Sunday 3 November 2013

Kenya’s Oil: The New Success Story In Africa?

Barely one year has passed since oil was first struck in Kenya. But with over $100 million in deals pouring into the country from major oil companies, Kenya could be pumping its first commercial oil as early as next year – an astonishing achievement helped by a hundred percent success rate for drilling in various parts of the country so far.

Kenya will start pumping its first commercial oil next year and begin exporting in 2016, but this is just the opening salvo: new discoveries in recent months and fast-track new well development make Kenya the darling of East Africa from an investor’s perspective.

Kenya is set to soar past Uganda, which discovered oil much earlier, but is now having a hard time getting it out of the ground and into the market.
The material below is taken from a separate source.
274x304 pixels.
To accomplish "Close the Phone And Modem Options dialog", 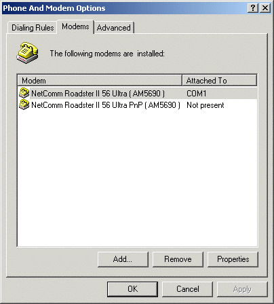I will point(265,8).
And the next five months should bring not only news of the first commercial output for Kenya, but new commercial prospects coming online.
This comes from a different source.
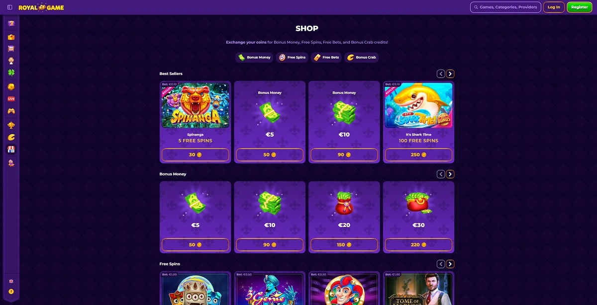597x305 pixels.
Task: Click the Register button
Action: pyautogui.click(x=580, y=7)
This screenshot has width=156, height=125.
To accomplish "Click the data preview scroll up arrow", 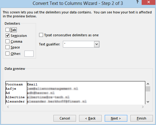I will [148, 84].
As the discoveries pile up for pioneers British Tullow (TLW-LSE) and Canadian Africa Oil (AOI-TSXv), the plan now is to escalate development and further the pace of exploration, while a third winner in this scenario—Taipan Resources (TPN-TSX)—is set to benefit enormously by owning acreage right next to the pioneers’ high-reward prospects. Tullow, in partnership with Africa Oil – made the first discovery in western Kenya just last year, and in total have discovered more than 300 million barrels of oil equivalent resources in Kenya’s South Lokichar Basin, and they are still exploring.
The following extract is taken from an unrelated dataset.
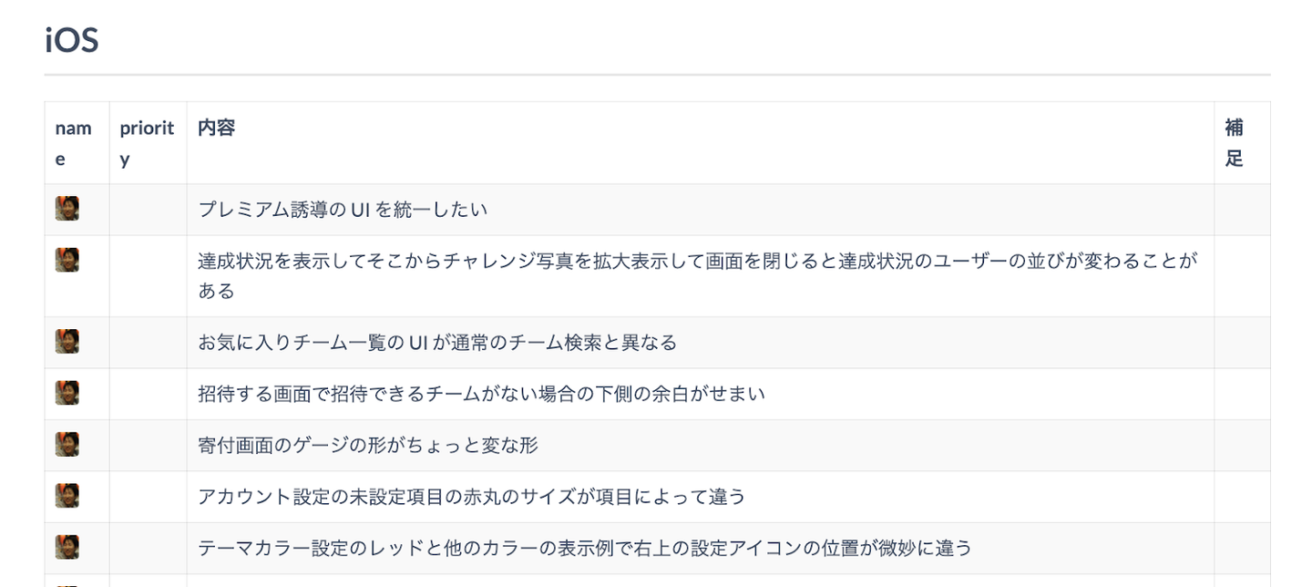This screenshot has height=587, width=1312.
Task: Click the name column header
Action: tap(73, 142)

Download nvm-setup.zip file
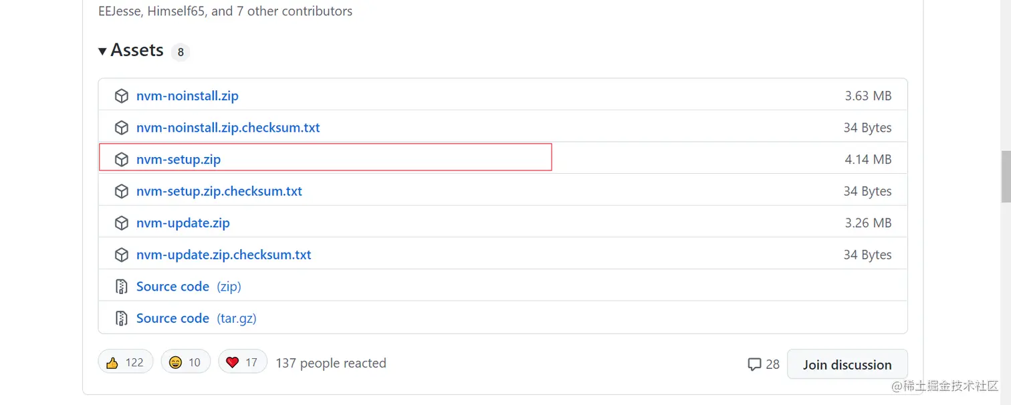[x=179, y=160]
In late September, the duo announced a fourth crude-rich discovery at Ekales, hitting a net oil pay of 60-100 meters. Significantly, this discovery is right between the Ngamia-1 and Twiga South-1 wells that first put Kenya on the oil map, and the reservoir properties are similar. Drilling success here has been 100 percent and this is the fourth consecutive wildcat discovery in this basin since March 2012.

In the next 12 months we can expect another 12 wells to be drilled along Kenya’s “string of pearls”, and what investors are sure to be eyeing is the fast progress on two new wells –Bahasi and Sala – being drilled by Tullow and Africa Oil. These wells – targeting 700 million barrels between just the two of them – are in eastern Kenya, and this is where Taipan is.

The catalysts here for Taipan are increasing by the day.

The Bahasi is a 300-million-barrel well that was spudded earlier this month and should be completed around December this year. Upon completion of Bahasi, Tullow and Africa Oil will start drilling the Sala well, which is a massive 402-million-barrel prospect.

This spreads the discovery net wider, and Taipan is eagerly eyeing the results because both new wells are right next to their own Block 9 acreage, so a hit for one here means a hit for all. They’re all targeting the same geology—the Tertiary part of the Lower Cretaceous.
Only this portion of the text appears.